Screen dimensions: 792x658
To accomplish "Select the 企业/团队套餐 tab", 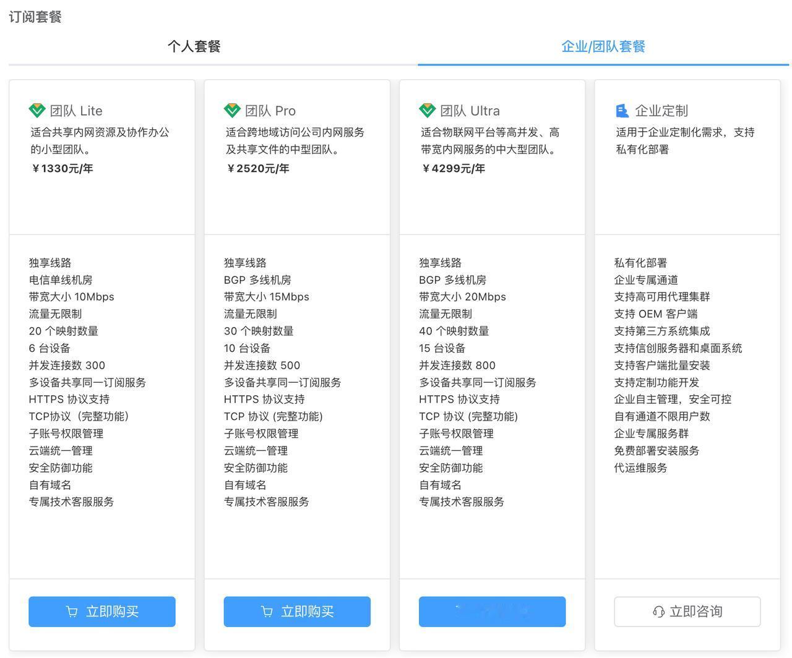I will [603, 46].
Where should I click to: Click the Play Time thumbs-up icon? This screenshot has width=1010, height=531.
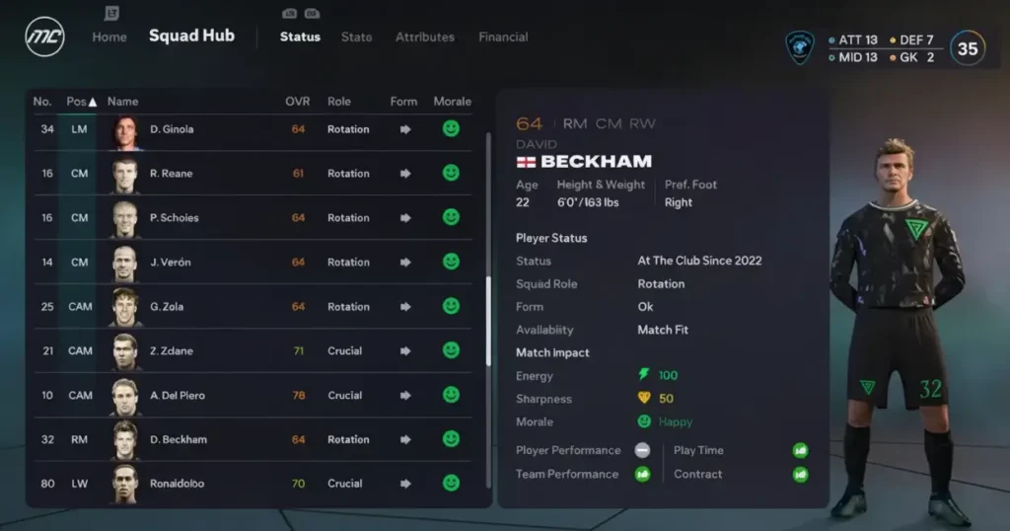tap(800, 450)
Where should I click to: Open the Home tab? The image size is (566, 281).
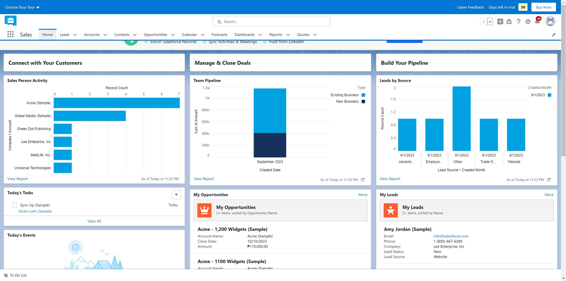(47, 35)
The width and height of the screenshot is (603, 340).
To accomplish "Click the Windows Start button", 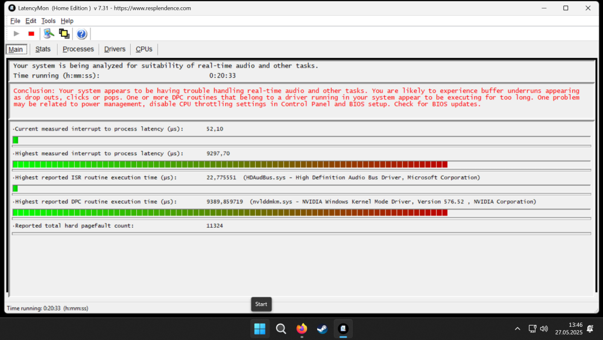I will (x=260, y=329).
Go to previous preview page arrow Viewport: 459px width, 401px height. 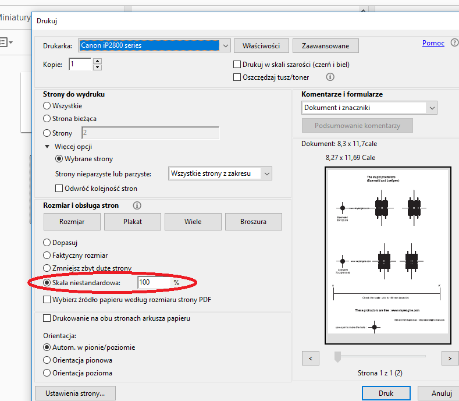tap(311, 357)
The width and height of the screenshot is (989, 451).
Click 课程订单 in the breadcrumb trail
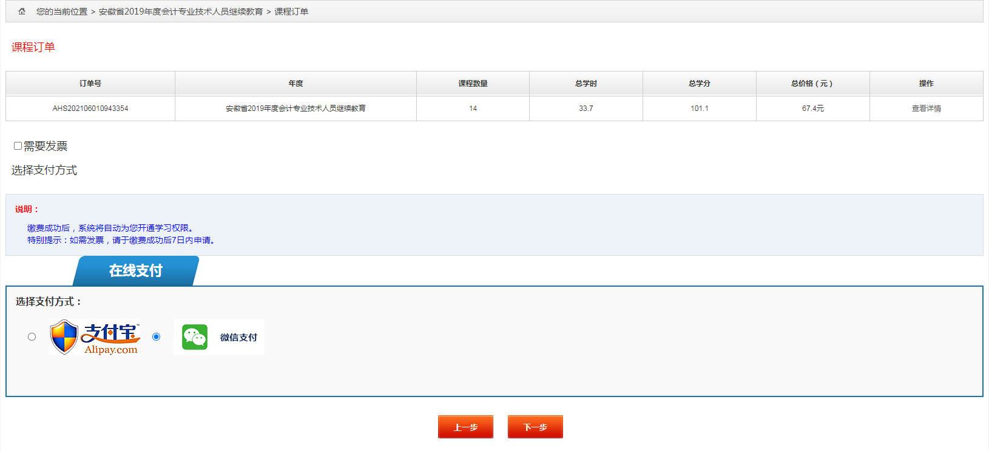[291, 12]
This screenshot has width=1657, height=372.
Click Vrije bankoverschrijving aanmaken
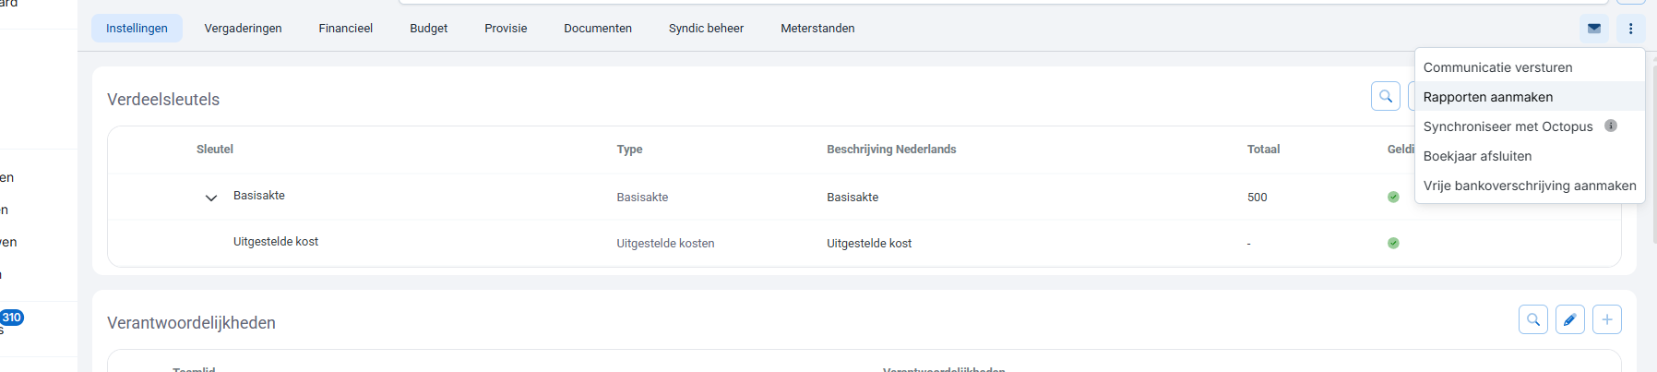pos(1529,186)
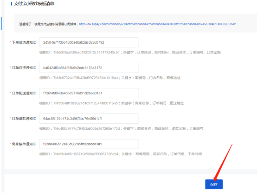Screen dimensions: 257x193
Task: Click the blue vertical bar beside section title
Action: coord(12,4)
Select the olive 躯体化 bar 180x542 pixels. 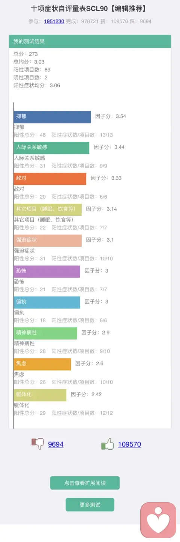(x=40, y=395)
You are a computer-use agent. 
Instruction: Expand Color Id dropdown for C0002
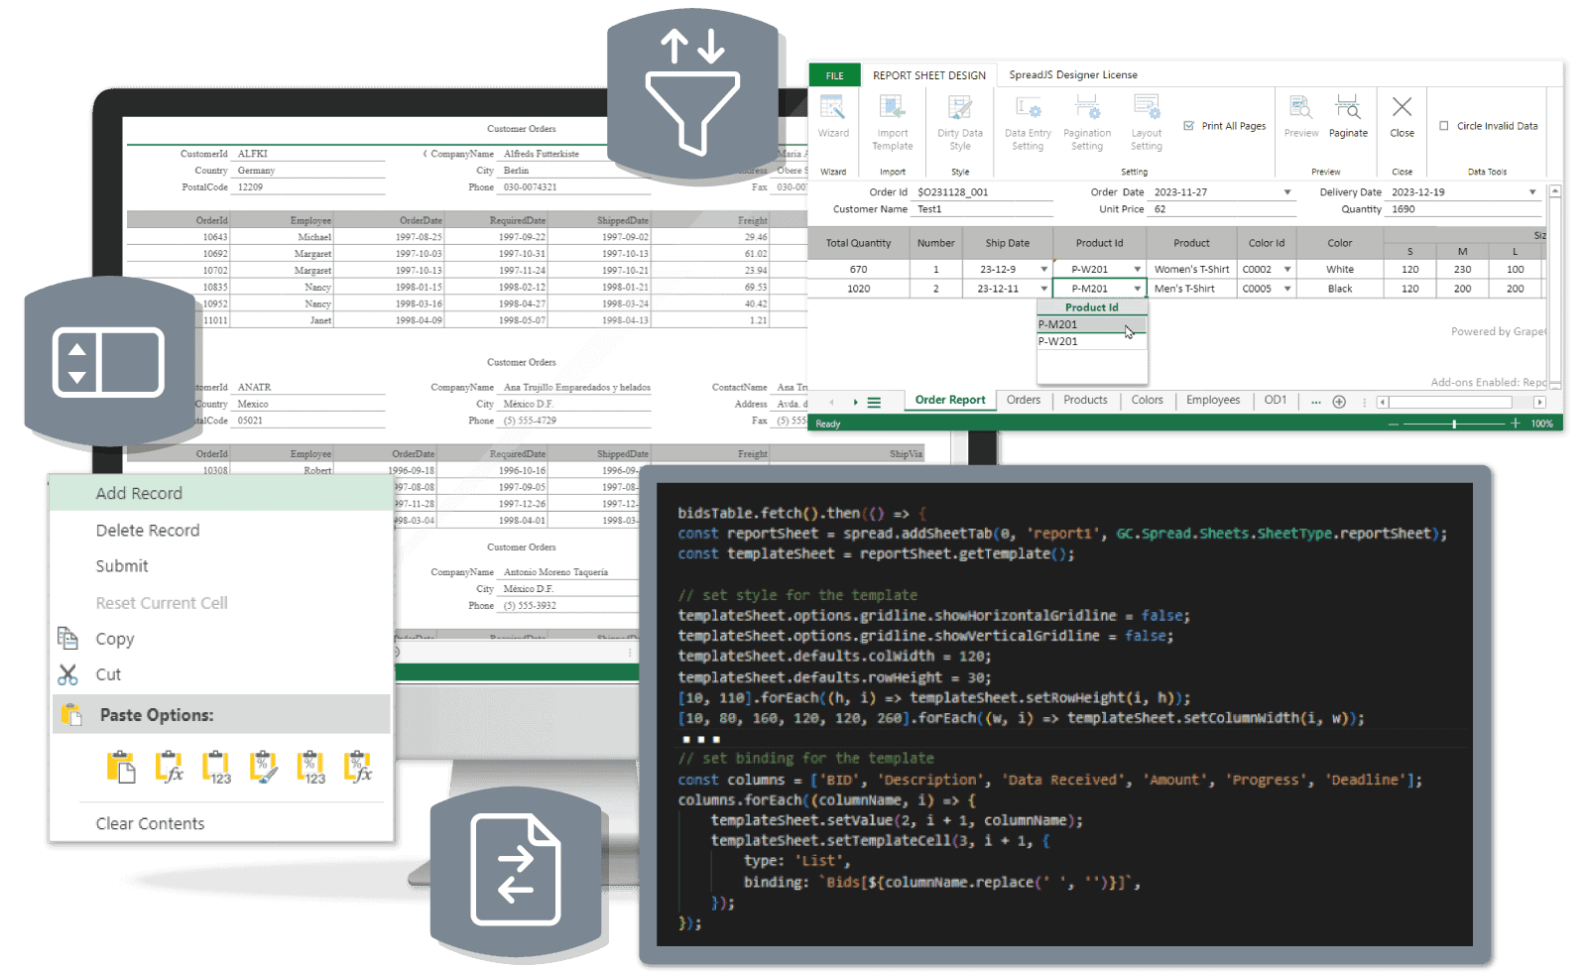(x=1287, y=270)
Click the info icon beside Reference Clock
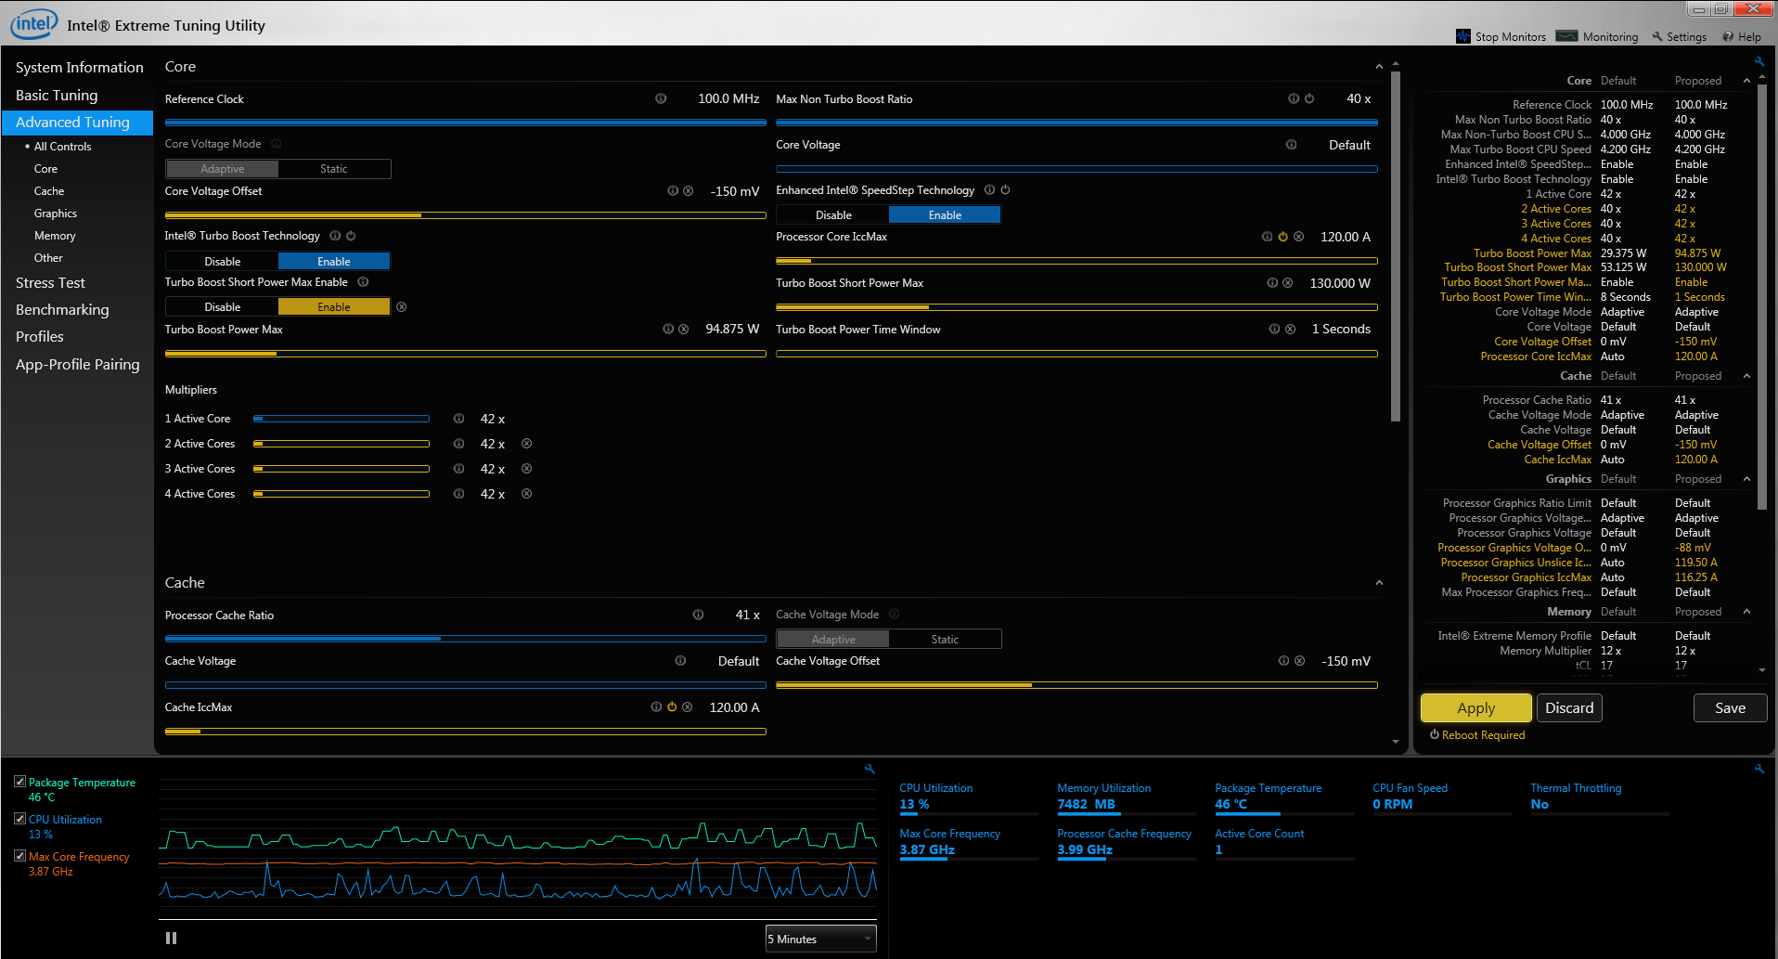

- Task statement -
Reproduce the lines from the line containing "You are a computer-use agent." through the end of the records above, exactly and inclusively, omitting pictures.

- Exercise response -
You are a computer-use agent. 
Instruction: Expand Color Id dropdown for C0002
(x=1287, y=270)
Click the info icon beside Reference Clock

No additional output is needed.